Chez les enfants, les grosses articulations sont plus souvent atteintes que les petites. Les genoux sont les articulations les plus couramment atteintes (82 %), suivies des chevilles, des poignets, des coudes, du cou, des mains et des pieds, des hanches, des épaules et des articulations sternoclaviculaires.
La durée des symptômes articulaires est habituellement de moins de 4 mois. Mais certains patients ont une arthrite persistante pendant des périodes prolongées (2 à 13 mois), remplissant les critères de l’arthrite rhumatoïde juvénile.
Grossesse
Environ 60 % des femmes enceintes sont immunisées contre le parvovirus B19.
Quand l’infection survient pendant la grossesse, seulement 30 à 40 % se plaignent de signes d’infection aiguë (arthralgies et éruption).
Le risque global de perte fœtale est de 8 à 10 %. Il est le plus élevé lorsque l’infection se produit avant 20 semaines de gestation, étant donné que la plupart des pertes fœtales se produisent entre 20 et 28 semaines de gestation.
Un fœtus atteint peut développer une anémie, un arrêt cardiaque, un épanchement pleural ; il peut aussi survenir un hydramnios et une anasarque fœtoplacentaire non immune.

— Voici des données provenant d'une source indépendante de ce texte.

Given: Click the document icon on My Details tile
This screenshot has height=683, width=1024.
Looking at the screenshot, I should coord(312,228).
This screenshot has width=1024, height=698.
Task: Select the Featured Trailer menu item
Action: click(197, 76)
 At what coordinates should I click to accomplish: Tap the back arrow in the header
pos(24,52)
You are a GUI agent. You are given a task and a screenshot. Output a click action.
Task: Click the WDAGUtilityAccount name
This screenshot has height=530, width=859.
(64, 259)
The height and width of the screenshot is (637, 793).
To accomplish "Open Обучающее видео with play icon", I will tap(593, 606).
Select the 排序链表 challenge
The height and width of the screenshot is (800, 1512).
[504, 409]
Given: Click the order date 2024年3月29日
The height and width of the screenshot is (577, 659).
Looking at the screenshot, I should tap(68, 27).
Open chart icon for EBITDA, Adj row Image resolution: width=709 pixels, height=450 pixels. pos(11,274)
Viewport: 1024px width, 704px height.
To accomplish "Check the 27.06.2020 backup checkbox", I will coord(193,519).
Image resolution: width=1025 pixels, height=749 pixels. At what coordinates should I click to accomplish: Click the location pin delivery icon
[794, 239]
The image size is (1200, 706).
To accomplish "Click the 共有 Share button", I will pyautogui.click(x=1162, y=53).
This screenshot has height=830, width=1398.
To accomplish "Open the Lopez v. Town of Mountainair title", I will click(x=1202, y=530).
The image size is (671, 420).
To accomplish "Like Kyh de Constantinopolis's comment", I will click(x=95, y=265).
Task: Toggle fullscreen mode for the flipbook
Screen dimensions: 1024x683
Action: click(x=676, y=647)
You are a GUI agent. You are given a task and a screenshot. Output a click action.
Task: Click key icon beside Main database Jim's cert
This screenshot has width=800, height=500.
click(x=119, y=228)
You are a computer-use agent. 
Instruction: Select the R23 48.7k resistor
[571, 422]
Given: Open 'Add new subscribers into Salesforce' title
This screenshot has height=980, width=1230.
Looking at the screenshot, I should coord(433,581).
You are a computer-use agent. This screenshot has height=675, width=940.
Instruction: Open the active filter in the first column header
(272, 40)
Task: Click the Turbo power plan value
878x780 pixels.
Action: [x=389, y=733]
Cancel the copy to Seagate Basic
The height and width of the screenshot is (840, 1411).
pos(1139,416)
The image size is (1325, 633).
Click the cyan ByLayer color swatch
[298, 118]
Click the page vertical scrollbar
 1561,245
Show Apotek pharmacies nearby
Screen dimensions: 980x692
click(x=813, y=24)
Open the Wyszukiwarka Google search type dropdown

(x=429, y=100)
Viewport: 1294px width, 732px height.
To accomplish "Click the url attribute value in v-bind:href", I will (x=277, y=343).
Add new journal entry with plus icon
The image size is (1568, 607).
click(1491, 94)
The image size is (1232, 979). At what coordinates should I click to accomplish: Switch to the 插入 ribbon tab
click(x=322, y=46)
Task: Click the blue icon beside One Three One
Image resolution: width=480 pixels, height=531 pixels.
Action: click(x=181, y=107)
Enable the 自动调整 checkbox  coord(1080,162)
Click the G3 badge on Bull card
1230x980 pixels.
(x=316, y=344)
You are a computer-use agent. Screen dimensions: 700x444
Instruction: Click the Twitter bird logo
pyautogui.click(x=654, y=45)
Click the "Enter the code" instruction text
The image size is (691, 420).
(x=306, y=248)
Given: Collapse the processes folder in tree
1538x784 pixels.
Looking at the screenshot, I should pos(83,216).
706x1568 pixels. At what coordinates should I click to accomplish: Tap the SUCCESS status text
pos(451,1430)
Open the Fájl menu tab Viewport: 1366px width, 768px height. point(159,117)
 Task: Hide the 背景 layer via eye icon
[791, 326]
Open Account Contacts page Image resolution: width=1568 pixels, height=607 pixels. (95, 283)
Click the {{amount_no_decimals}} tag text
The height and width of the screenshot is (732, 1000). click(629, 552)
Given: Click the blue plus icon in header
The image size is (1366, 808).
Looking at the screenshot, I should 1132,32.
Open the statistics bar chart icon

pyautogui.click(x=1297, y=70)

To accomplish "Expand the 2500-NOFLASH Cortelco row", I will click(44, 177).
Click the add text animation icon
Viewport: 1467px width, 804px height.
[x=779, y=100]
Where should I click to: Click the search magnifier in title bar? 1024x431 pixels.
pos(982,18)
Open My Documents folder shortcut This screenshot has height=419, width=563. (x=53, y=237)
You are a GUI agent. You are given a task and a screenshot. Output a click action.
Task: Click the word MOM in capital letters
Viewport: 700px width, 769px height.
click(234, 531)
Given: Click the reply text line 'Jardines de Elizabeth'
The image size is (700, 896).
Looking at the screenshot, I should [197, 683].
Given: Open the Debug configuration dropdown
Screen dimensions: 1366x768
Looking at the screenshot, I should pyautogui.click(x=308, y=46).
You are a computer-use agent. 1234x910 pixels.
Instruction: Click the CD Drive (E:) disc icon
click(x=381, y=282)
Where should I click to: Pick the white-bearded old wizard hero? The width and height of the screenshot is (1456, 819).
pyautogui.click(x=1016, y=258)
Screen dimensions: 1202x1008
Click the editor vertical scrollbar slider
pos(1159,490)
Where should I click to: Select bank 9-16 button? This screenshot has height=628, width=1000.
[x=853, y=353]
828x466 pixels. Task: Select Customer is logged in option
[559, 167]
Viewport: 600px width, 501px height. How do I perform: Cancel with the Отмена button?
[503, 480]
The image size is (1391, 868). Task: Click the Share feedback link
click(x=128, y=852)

De façon générale, la grande majorité des mères infectées par le parvovirus B19 donnent naissance à terme à des nourrissons en bonne santé.
Examens de laboratoire et explorations
La détection des anticorps sériques antiparvovirus B19 de type IgM se fait par immunodétection enzymatique, qui est l’indicateur le plus sensible d’une infection aiguë par le parvovirus B19 chez les hôtes immunocompétents. Ces anticorps persistent jusqu’à 6 mois.
La PCR (polymerase chain reaction) est la méthode la plus sensible pour détecter le parvovirus B19. C’est la méthode privilégiée chez les immunodéprimés. Cette technique peut être utilisée pour examiner le sang fœtal et maternel, ainsi que le liquide amniotique.
Les femmes enceintes exposées doivent subir un test sérologique.
Des échographies fœtales régulières doivent être effectuées chez toutes les femmes enceintes infectées par le parvovirus B19.
Maladie de Kawasaki
La maladie de Kawasaki, également connue sous le nom de syndrome adénocutanéomuqueux, est une vascularite aiguë multisystémique d’origine inconnue, se manifestant chez les nourrissons et les enfants en bas âge.
Les manifestations cardiovasculaires sont les causes principales de la morbidité à court et à long termes.
Cette affection existe dans le monde entier, sous forme endémique et épidémique ; elle se rencontre le plus couramment au Japon.
Elle affecte les enfants âgés de 7 semaines à 12 ans (moyenne de 2,6 ans) ; les cas adultes sont rarement rapportés.
Le diagnostic est souvent porté avec retard chez les patients de moins de 6 mois ou de plus de 5 ans.